Working with UCI's Geoffrey Abbott, professor of physiology & biophysics, and Pierre Baldi, Distinguished Professor of computer science, the team analyzed the pups' brain chemistry, genes and activity. They found that about 800 genes were affected by the excess methionine and that within 24 hours of birth, these genes had altered the pups' brains. The results match schizophrenia in humans, and the researchers are confident that the changes the mice experienced would occur in people as well.
Because they were able to detect the differences so early in life, the scientists believe that a drug could be developed to stop these changes from happening.
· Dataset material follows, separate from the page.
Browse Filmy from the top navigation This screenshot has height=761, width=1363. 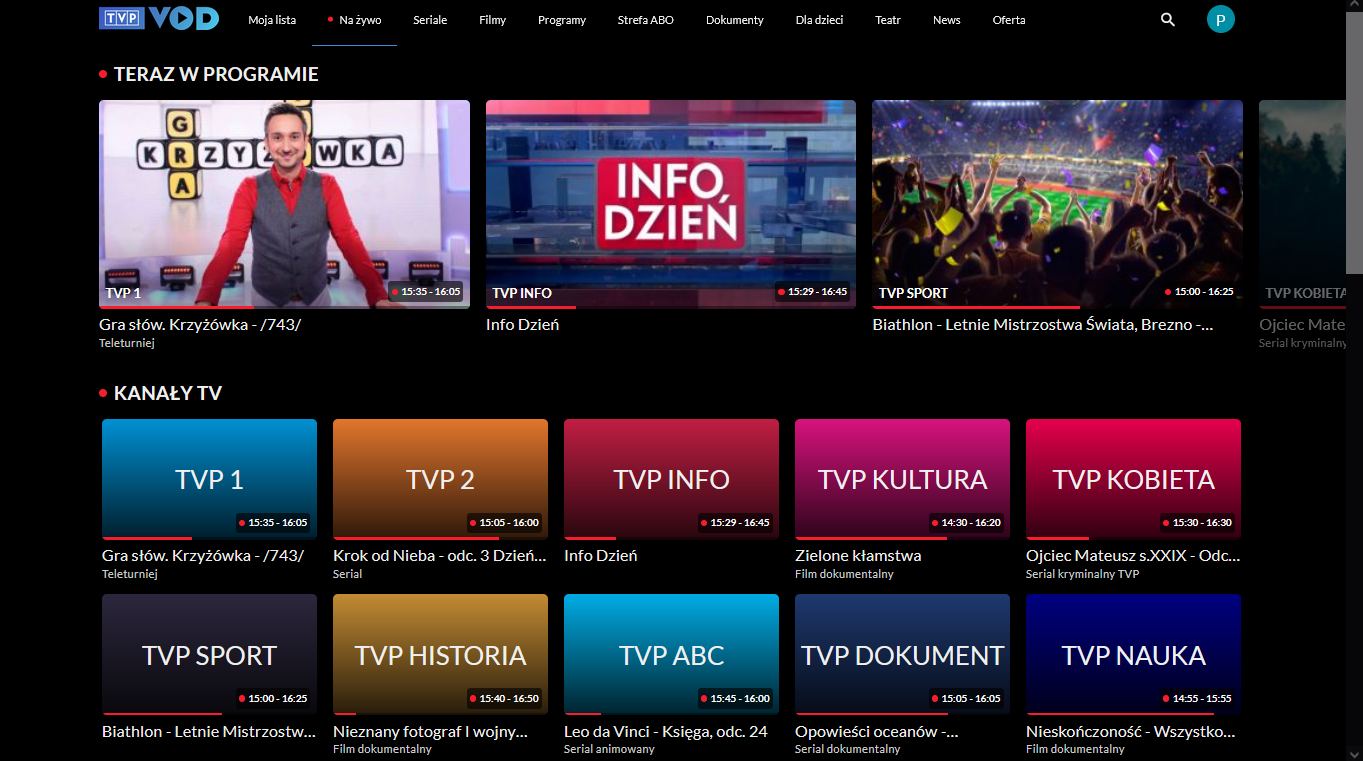pyautogui.click(x=492, y=19)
"This could point the way to biomarkers or even potential therapies for schizophrenia," Abbott says.
The goal is to create pharmaceuticals to treat, cure or—ideally—prevent schizophrenia. Currently, medications can only address a few symptoms, such as hallucinations.
"But what's disabling in schizophrenia patients are the cognitive dysfunctions that make them really withdrawn from life, unable to even have employment," Alachkar says. "If we were able to develop a better treatment, those patients would be able to work, to communicate with others, to live a normal life."
And schizophrenia patients may not be the only ones to benefit.
One gene that showed a particularly large change is already associated with epilepsy, autism and Alzheimer's, "suggesting at least one common thread between these diseases and schizophrenia," Abbott notes.
"There are a lot of overlapping symptoms between schizophrenia and autism and between schizophrenia and Alzheimer's," Alachkar says. "So I started to think, 'Are we seeing the same mechanisms that start very, very early in life?'"
She wonders whether autism, schizophrenia and Alzheimer's are actually the same disease presenting itself differently in childhood, adolescence and old age, respectively.
Says Alachkar: "I'm very interested now in collaborating to see if we can use these pathways as targets for therapies not only for schizophrenia, but also for autism and Alzheimer's."